Reification and the Undistributed Middle…
Thursday, July 3rd, 2003In this week’s New Yorker, there’s a letter to the editor that reads, in part:
“…After September 11, 2001, Bush told the American people that the terrorist attacks were the work of those who hated freedom and democracy. By also characterizing the Iraq conflict as a war in defense of those values, he drew a straight line between the two events, even though no known link between Iraq and the attacks has ever been demonstrated…”
– Daniel J. Hannerman
This is just one example of a trend in American political culture, the increasing use of the “fallacy of the undistributed middle.” In short, it goes like this:
A is related to C;
B is related to C;
Thus A is related to B.
In this case, C is the undistributed middle, the thing that seems to connect A and B. On first glance, this connection seems to make sense, but consider this example:
All trespassers are shot, and John was shot, therefore, John was a trespasser
The middle term, the thing that connects John to being a trespasser, is being shot. However, John might have been shot as part of a mugging, or because he committed suicide. Just because he was shot, you can’t assume that he was a trespasser. I could break out some Venn diagrams, but you get the idea.
So, what does this have to do with the New Yorker quote? Well, it seems that one of the strongest tactics in the political toolkit of the conservative movement these days is the ability to connect two seemingly unrelated concepts through a reified undistributed middle. “Reification”, a la Berger and Luckman, is the process by which knowledge gets separated from the process of its production, and seems to just exist sui generis.

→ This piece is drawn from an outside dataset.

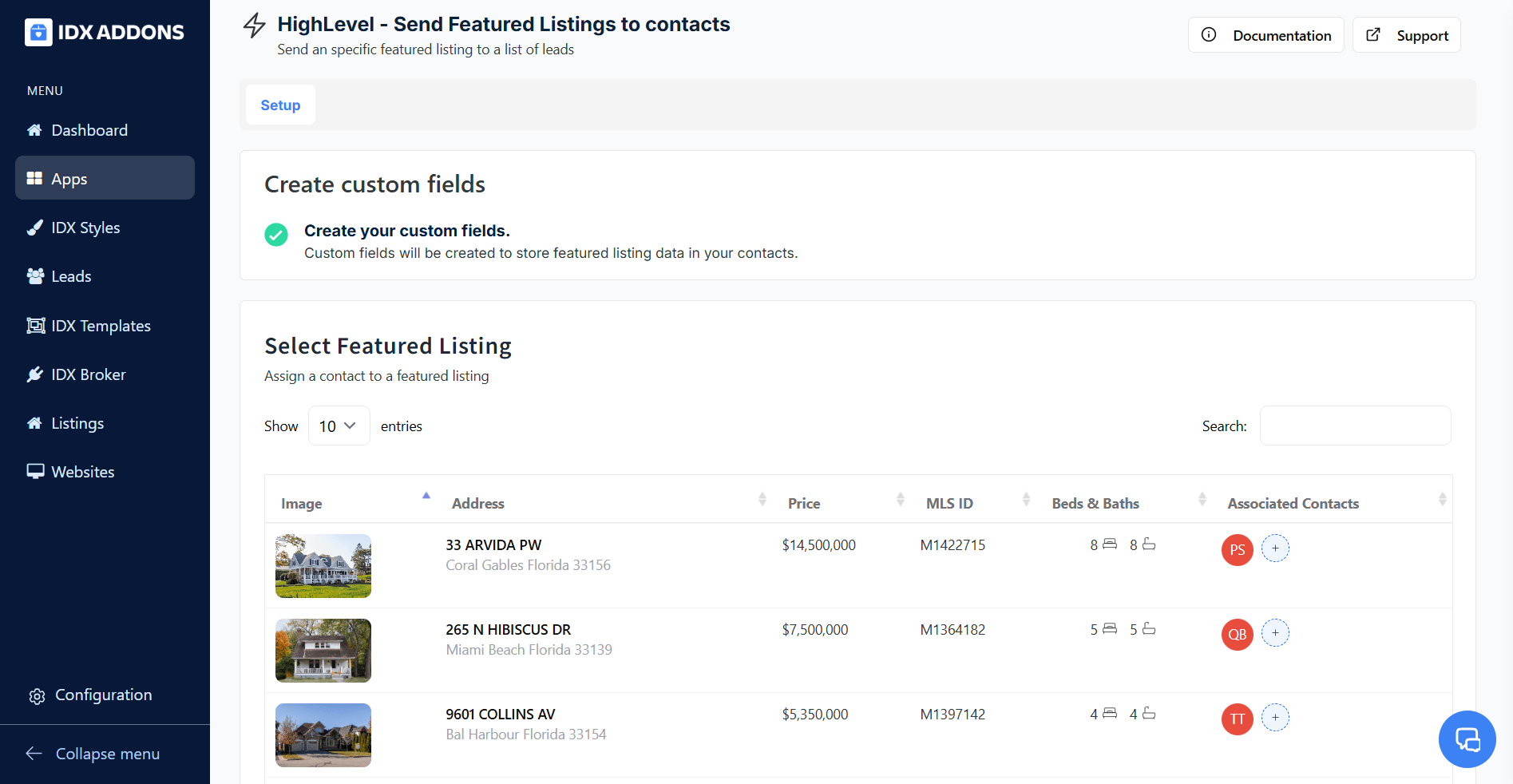Open the show entries count dropdown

In the case of the war in Iraq, by constructing an idea of “those who hate freedom and democracy” and reinforcing it in speeches, press briefings, and elsewhere, the Bush administration reified this idea of evildoing America-haters, creating a meme that could then be attached to any group or regime in its sights. Thus, by using this reified category as an undistributed middle, the administration was able to connect two essentially unrelated groups (al Quaeda and Iraq) in the minds of the public.

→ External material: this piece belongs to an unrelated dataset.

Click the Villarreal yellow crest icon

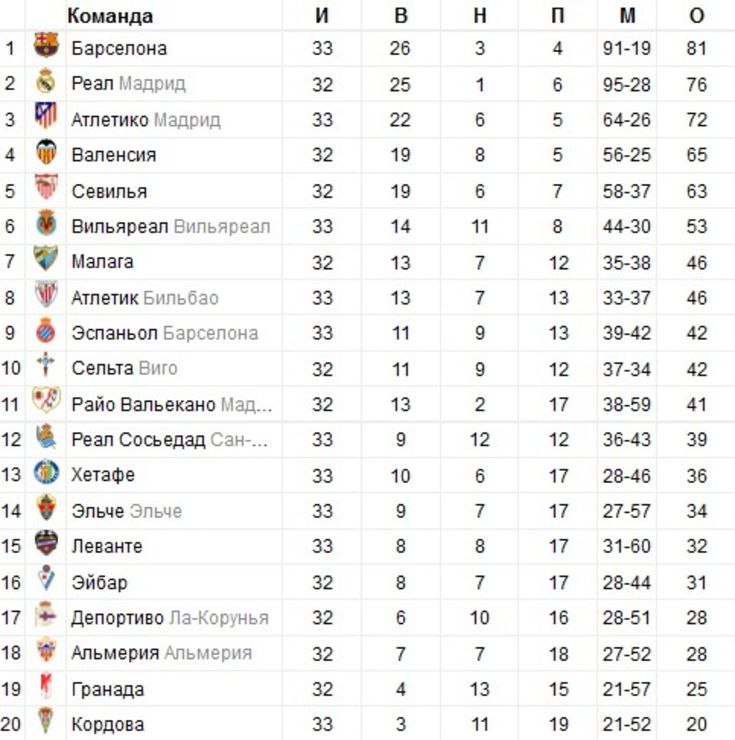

It’s not just “evildoers” – this same tactic has been very successfully deployed by the conservative movement in domestic politics. Consider the word “liberal.” Though I haven’t done any hard historical research on the subject, it seems to me that the connotation of the word “liberal” has been reshaped in the past fifteen years. In short, “liberal” has become reified, detached from any clear referent: in much of popular culture, “liberal” doesn’t stand for a particular set of policy stances, or even a larger philosophical orientation – instead, “liberal” just exists as an “other”, a demonized straw man to knock down with impunity.
You can credit Rush Limbaugh and Newt Gingrich and the rest of the early-1990’s conservatives for this reification, in particular the institution of talk radio, which lends itself easily to this sort of idea-construction (remember Father Coughlin earlier this century): as a reader of Walter Ong might point out, radio is oral, which means that it tends to be circular and repetitive compared with print, which lends itself more easily to complex, linear arguments.
The point here is that by constructing and reifying the idea of a “liberal”, and attaching certain premises to it (“Liberals aren’t in touch with average Americans”, “Tax and Spend”, “Treason“), conservatives can infer that any politician is connected to all these premises just by invoking the “L”-word.
An interesting consequence seems to be that many liberals themselves are running scared from the label “liberal”, and are left without any good language to describe what they stand for (hence, the popular notion that Democrats have no platform). It’s not that Democrats have no platform, it’s that they have no safe language to use to express it, because the linguistic rug has been pulled from under their feet.
So here’s a question with which to end: why haven’t liberals fought back, turning “liberal” back into contested turf rather than just rolling over and trying to work with the political terrain as the conservatives have defined it?